--- DATA EXTRACT ---

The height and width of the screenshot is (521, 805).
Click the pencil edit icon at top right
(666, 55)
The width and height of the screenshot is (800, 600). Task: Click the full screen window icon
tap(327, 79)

---

◆ WHAT THE TASK ASKS ◆
Copy out every line of the listing above with no changes.

◆ CORRECT ANSWER ◆
The height and width of the screenshot is (521, 805).
Click the pencil edit icon at top right
(666, 55)
The width and height of the screenshot is (800, 600). Task: Click the full screen window icon
tap(327, 79)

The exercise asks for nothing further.